EXCERPT —

Perhaps the most shocking thing about the fall of the government in Damascus was how quickly it happened. As the HTS rebels, who are designated a terrorist organization by the U.S. and other western allies, rapidly closed in on their objective, the Biden administration showed no interest in becoming involved and made clear that the U.S. had nothing to do with the rebellion. For his part, Pres. Elect Donald Trump in an odd sort of solidarity with the outgoing president, after the Assad regime had made overtures in the incoming president's direction, posted to social media "This is not our fight. Let it play out. Do not get involved." 

Both Russia and Iran had worked to rescue the Assad regime in the past (2015), when the rebels had made advances in the long Syrian civil war. In fact, Russia still has a naval base in the country. This time, however, both of those Assad allies have had their resources stretched and their hands full, Russia in a full-scale, nearly three-year-old kinetic invasion of Ukraine and Iran in their on-again, off-again sometimes direct and sometimes by proxy war on Israel.

RECORDED DATA —
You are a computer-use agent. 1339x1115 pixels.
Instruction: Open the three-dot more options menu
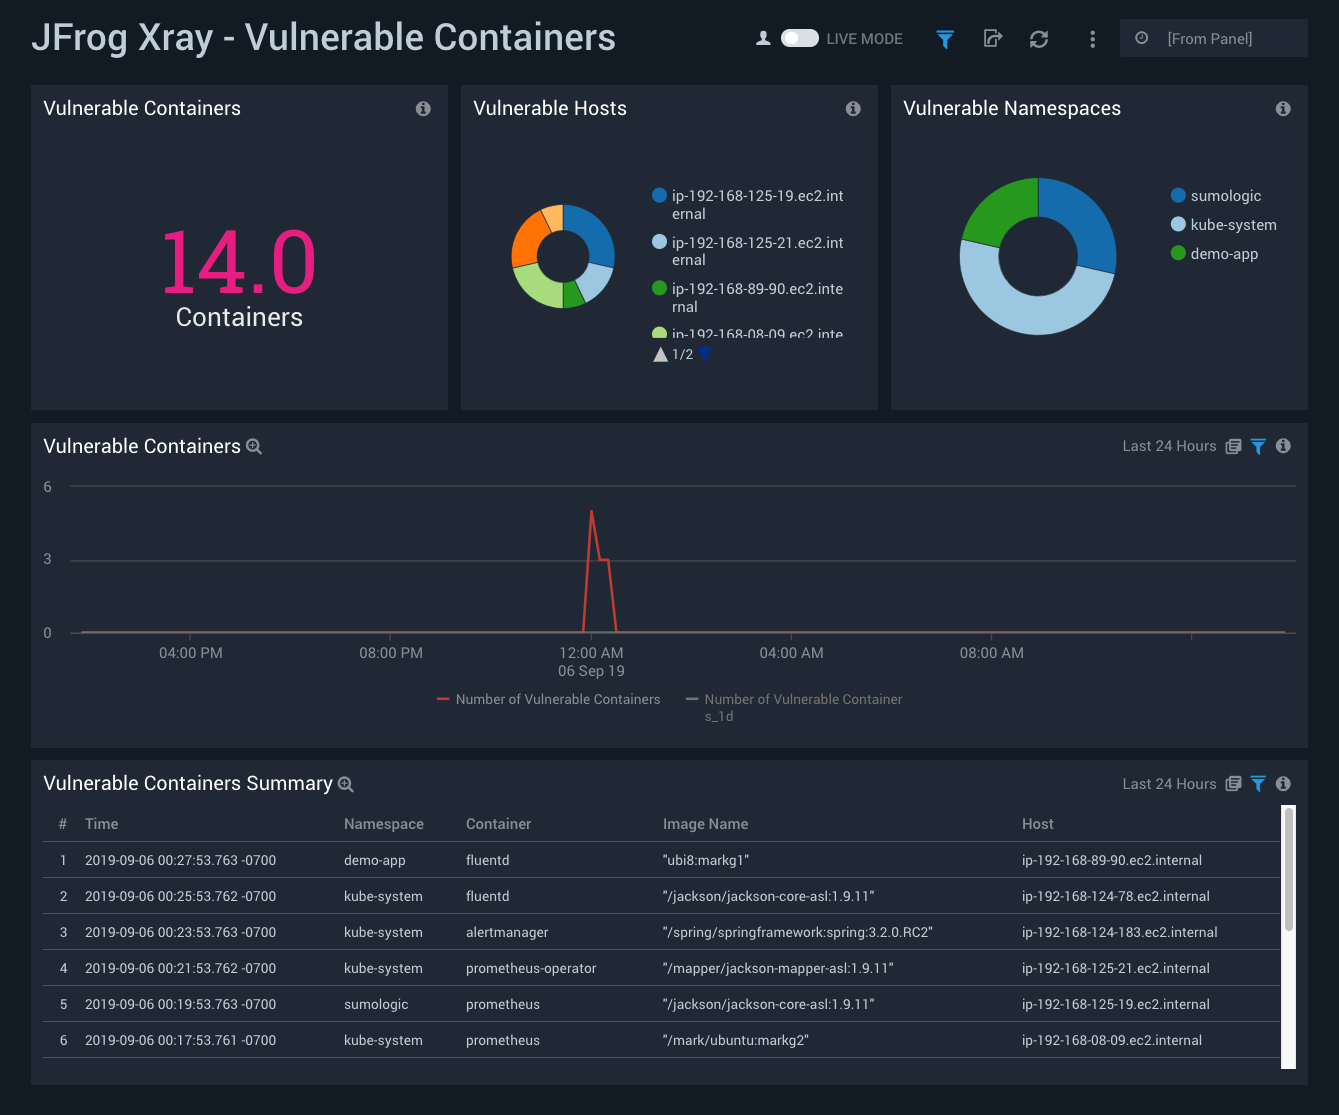1092,39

GIVEN REQUEST — Write out the excerpt on the fall of the government in Damascus word for word, starting at the words "Both Russia and" and ending after "war on Israel.".

RESPONSE TO THIS EXERCISE —
Both Russia and Iran had worked to rescue the Assad regime in the past (2015), when the rebels had made advances in the long Syrian civil war. In fact, Russia still has a naval base in the country. This time, however, both of those Assad allies have had their resources stretched and their hands full, Russia in a full-scale, nearly three-year-old kinetic invasion of Ukraine and Iran in their on-again, off-again sometimes direct and sometimes by proxy war on Israel.